In this work, we presented ternary nanoparticles [poly(carboxybetaine methacrylate) (pCBMA)(peptide dendrimer-modified carbon dots (CD-D)/doxorubicin (DOX))] based on peptide dendritic carbon dots (CDs) to realize tumor-specific drug delivery and highly efficient cancer therapy. The versatile nanoparticles could achieve "stealth" delivery in blood due to the antifouling zwitterion coating.
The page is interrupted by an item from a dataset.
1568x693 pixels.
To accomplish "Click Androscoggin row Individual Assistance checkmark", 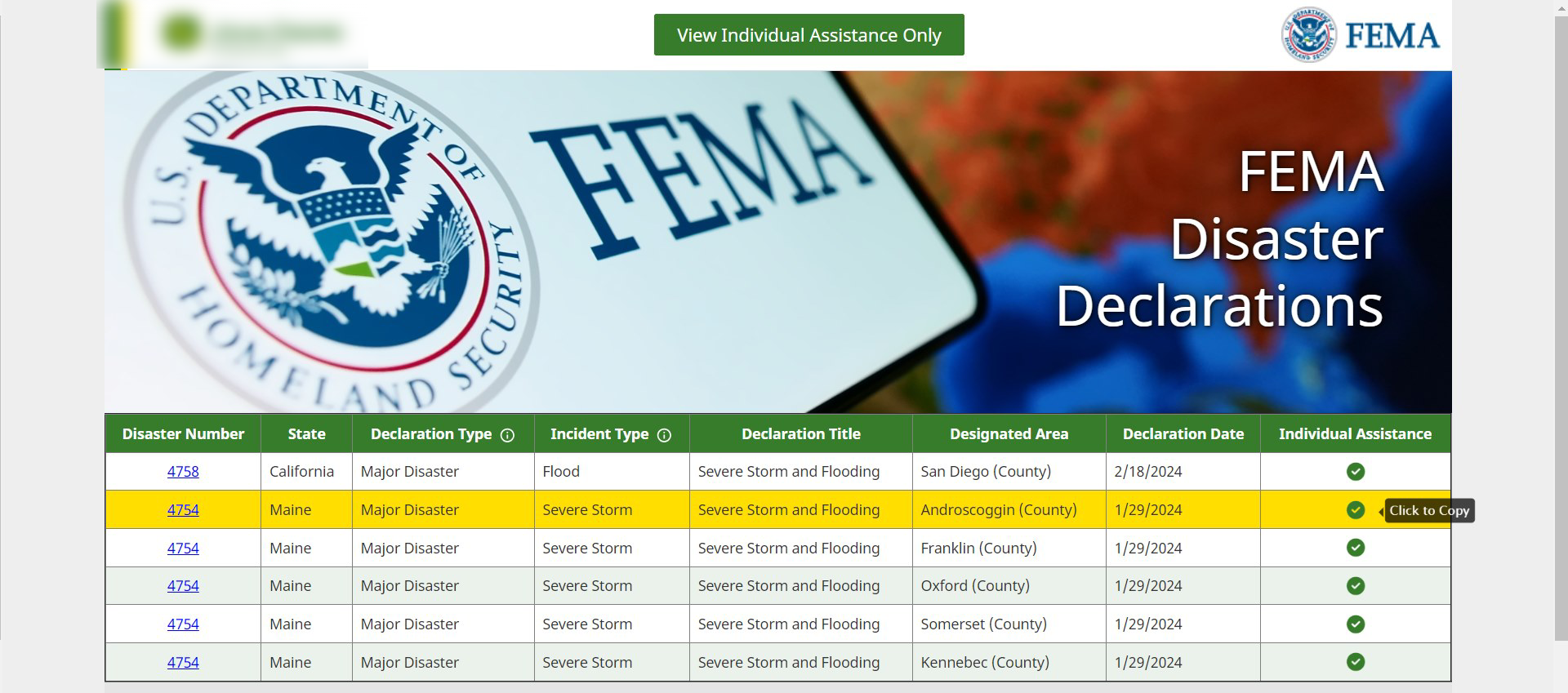I will (1355, 510).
Meanwhile, charge changes of the zwitterions could be moderated during their transportation toward/inside tumor cells, where subtle environmental pH variations acted as potent stimuli to actualize desired functions. In particular, the detachment of the zwitterionic "coat" at the tumor site resulted in the exposure of abundant peripheral guanidine groups on peptide dendritic carbon dots (CD-D/DOX) owing to the extracellular pH environment (pH 6.8)-induced charge conversion. Consequently, the positively charged CD-D/DOX (+7.02 mV) interacted with the negatively charged cancer cell membrane to enhance cellular uptake. After endocytosis, tumor intracellular microenvironments (acidic conditions and high glutathione (GSH) levels) could lead to effective disintegration of the CD-D/DOX entities due to acid-induced protonation of guanidine groups and glutathione-induced cleavage of peptide dendritic components on CDs, and then effective endosomal escape and fast doxorubicin hydrochloride (DOX·HCl) release (73.2% accumulative release within 4 h) were achieved successively. This strategy enabled a 9.19-fold drug release rate at tumor sites in comparison with the one in the physiological environment. Moreover, the excellent fluorescence properties of CDs endowed the pCBMA(CD-D/DOX) with fluorescence bioimaging function. In view of the above-mentioned advantages, pCBMA(CD-D/DOX) exhibited outstanding antitumor activities both in vitro and in vivo, demonstrating much higher antitumor efficacy and less side effects than the free DOX·HCl.